È evidente inoltre la differenza tra la strumentalizzazione da parte dei media e l’onesta capacità di ascolto dettato dalla voglia – o dal sincero bisogno – di risolvere il problema.
So che vi occupate di donne straniere, di culture differenti…
“Sì, la zona ci porta ad avere intorno etnie differenti, soprattutto dal Bangladesh. A volte le vediamo passare qui davanti diverse volte prima di varcare la soglia di quella porta. Una volta superato il primo scoglio è evidente da subito quanto la questione sia ancora più radicata: parliamo di donne che vengono del tutto isolate dal gruppo una volta separate e – proprio perché lontane da casa – restano completamente sole.“
Negli ultimi anni si sta parlando molto del problema della violenza sulle donne.

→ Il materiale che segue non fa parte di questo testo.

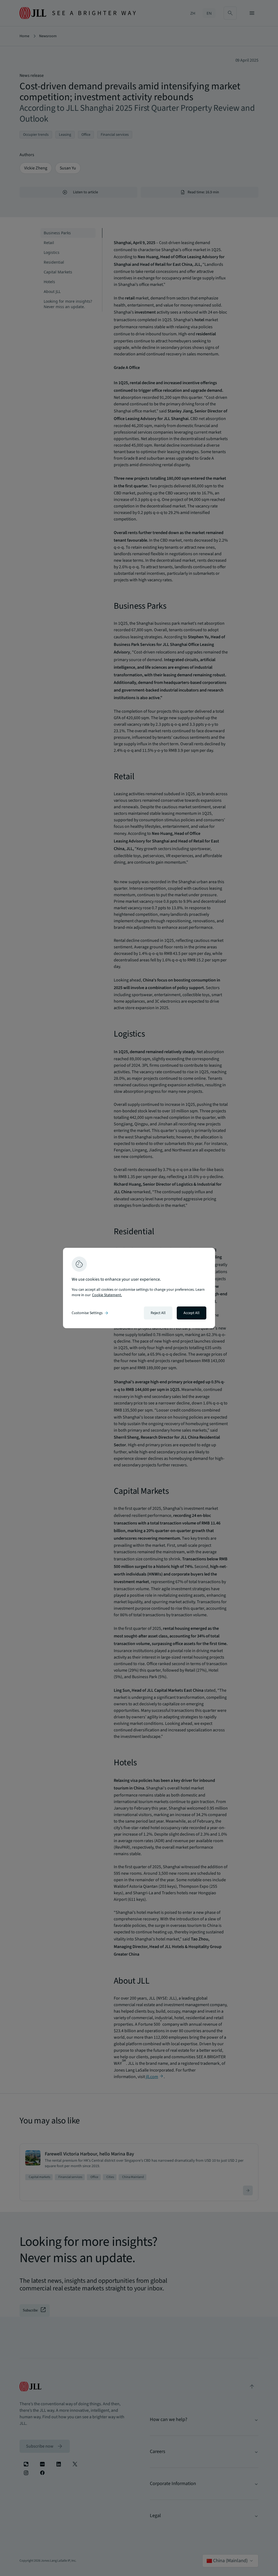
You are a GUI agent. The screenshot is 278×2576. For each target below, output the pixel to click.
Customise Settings (90, 1313)
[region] (139, 1288)
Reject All (158, 1313)
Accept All (192, 1313)
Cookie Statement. (107, 1295)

C’è un riscontro pratico?
“Parlarne fa bene, le persone devono essere sensibilizzate. Purtroppo, si corre il rischio che possa verificarsi l’effetto contrario: ognuno può arrivare a credere che si parli solo di questo argomento e che sia al centro di ogni dibattito, ma bisogna saperne parlare ponendo l’attenzione proprio sul linguaggio. Ecco perché definire il fenomeno come un’emergenza non è corretto; non parliamo – infatti – di calamità naturali, ma di un vero e proprio problema strutturale presente da secoli. Forse anche usare il termine patriarcato è una scelta errata, o meglio, arcaica. Probabilmente dal punto di vista sociologico/antropologico non andrebbe utilizzata: il patriarca è colui che si trova a capo della propria famiglia e decide per le figlie; per patriarcato si intende la posizione di vantaggio e superiorità dell’uomo rispetto alla donna. Parlare di maschilismo credo sia più corretto.“
Come cambiano invece i casi quando sono coinvolti anche i minori?

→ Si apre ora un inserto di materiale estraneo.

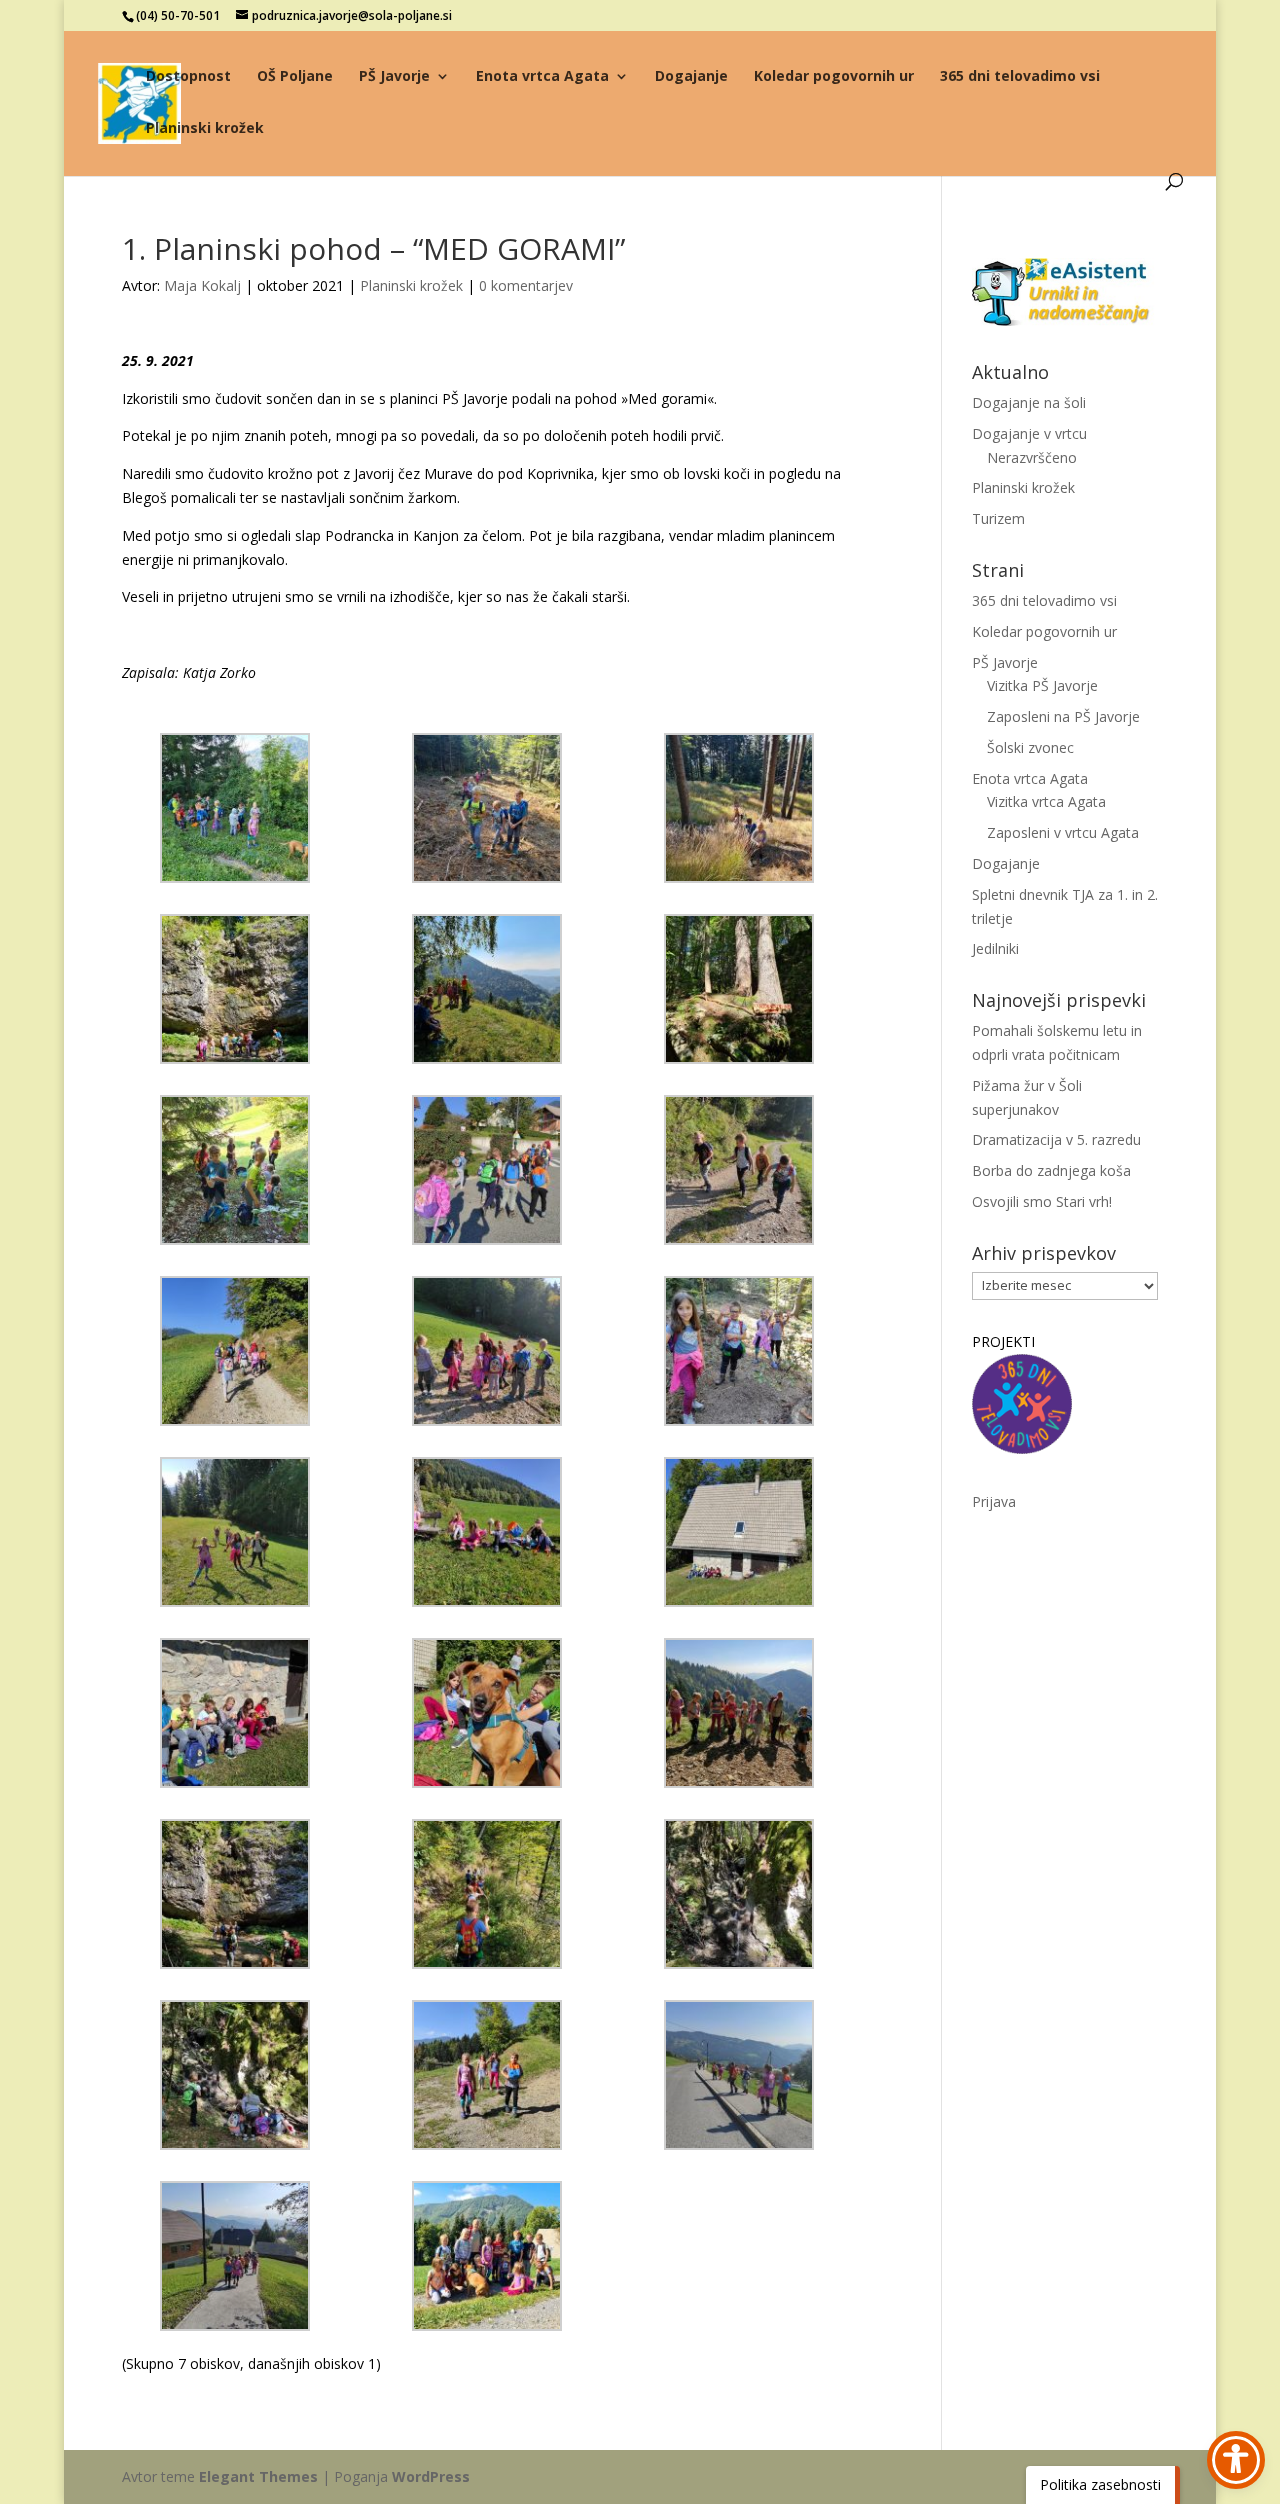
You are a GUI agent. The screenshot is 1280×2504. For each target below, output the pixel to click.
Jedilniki (995, 948)
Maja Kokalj (202, 285)
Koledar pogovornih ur (834, 77)
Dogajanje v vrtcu (1029, 433)
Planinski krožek (205, 129)
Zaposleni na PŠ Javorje (1063, 716)
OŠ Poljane (295, 77)
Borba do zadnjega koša (1051, 1170)
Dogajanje (691, 77)
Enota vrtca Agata (542, 77)
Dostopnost (188, 77)
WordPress (431, 2476)
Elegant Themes (258, 2476)
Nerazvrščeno (1032, 457)
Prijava (994, 1501)
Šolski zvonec (1030, 747)
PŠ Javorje (394, 77)
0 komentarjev (526, 285)
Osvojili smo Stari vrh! (1042, 1201)
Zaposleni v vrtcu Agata (1063, 832)
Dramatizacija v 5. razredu (1056, 1139)
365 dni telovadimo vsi (1020, 77)
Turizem (998, 518)
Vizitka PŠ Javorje (1042, 685)
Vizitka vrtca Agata (1046, 801)
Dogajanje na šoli (1029, 402)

“Ancora oggi si fa difficoltà a distinguere la figura dell’uomo violento da quella del bravo genitore; questo comporta che gli venga dato l’affidamento condiviso. Quando una donna in questi casi sporge denuncia, è sottoposta a mille interrogativi che fanno leva sul senso di colpa, ponendo la centralità sulla scelta della vittima di aver intrapreso una relazione problematica, portandola a credere che sia stata la sua decisione ad essere il reale problema, per poi disporre l’attenzione – in un secondo momento – sulla cattiva decisione di lasciare i figli senza un padre. Questo gioco si chiama ‘ri-vittimizzazione secondaria’: ‘Te lo sei cercato e quindi la colpa è la tua‘. Perfino i magistrati si trovano in difficoltà: da una parte c’è la denuncia per maltrattamenti, dall’altra si cerca di tutelare i minori. Spesso tutto questo porta le donne a desistere dal presentare istanze più serie al civile, preferiscono la separazione consensuale pur di chiudere il rapporto e non andare avanti con la causa penale che ha tempistiche più lente, ed è del tutto comprensibile.“
Se dovessi chiederti qual è il vostro obiettivo, come mi risponderesti?
“Chiudere il centro antiviolenza. Non ce ne deve stare più nessuna al mondo.“
Siamo arrivate al termine dell’intervista e dopo esserci confrontate ed aver condiviso alcune esperienze, restano solo le ultime tre domande, il marchio di fabbrica di questo spazio.
Qual è stata per te una figura femminile importante?
“Le donne che lavorano qui: mi sento privilegiata a farne parte. Trovo che abbiano uno spessore particolare, non perché le altre non lo abbiano, ma questo luogo ti porta ad avere una struttura verbale, mentale, comportamentale che è veramente diversa. Mi sento sostenuta anche per quanto riguarda miei fatti personali. L’alleanza tra donne ha un potere enorme.“
L’opera di una donna che ha avuto un impatto, un’influenza nella tua vita
“Questa è difficile. Nell’immediatezza non ce l’ho, ma penso proprio siano i libri di Michela Murgia. Quando parlava rimanevo incantata. Recentemente ho visto una sua intervista in cui sottolineava come veniamo definite noi quando ci arrabbiamo, ossia isteriche, pazze. Quando accade ad un uomo no. È una cosa che mi sento ripetere spesso e bisognerebbe capire che non è una questione di emotività, che è un’altra cosa.“
Ora ti chiedo di inviare un messaggio, un augurio o un’esortazione a tutte le donne
“Di non vergognarsi, di fregarsene del senso di colpa, di aprire la porta ed entrare in un centro antiviolenza per cercare di superare la convinzione che le cose non si possano cambiare. Mi sento di dire – con un po’ di presunzione- che per denunciare serve l’aiuto di donne competenti che conoscano gli step da seguire. Inoltre c’è un grande sostegno amicale; nella maggior parte dei casi chi si reca in questo centro non ha amiche, noi le mettiamo in contatto con altre donne: fare rete è fondamentale.“
Con questa esortazione si conclude la seconda intervista di ‘Rivoluzione Donna’.
Saluto l’avvocata Ester Aquilino mentre penso alle donne la cui vita è migliorata grazie all’intervento di “Giuridicamente Libera”, all’enorme lavoro svolto ogni giorno e a quanto poco si conosca tutto ciò che ruota all’interno di questa macchina le cui braccia potrebbero arrivare ovunque, se solo venisse dato maggior sostegno.
Grazie ad Ester Aquilino, a “Giuridicamente Libera” e a tutte le operatrici italiane.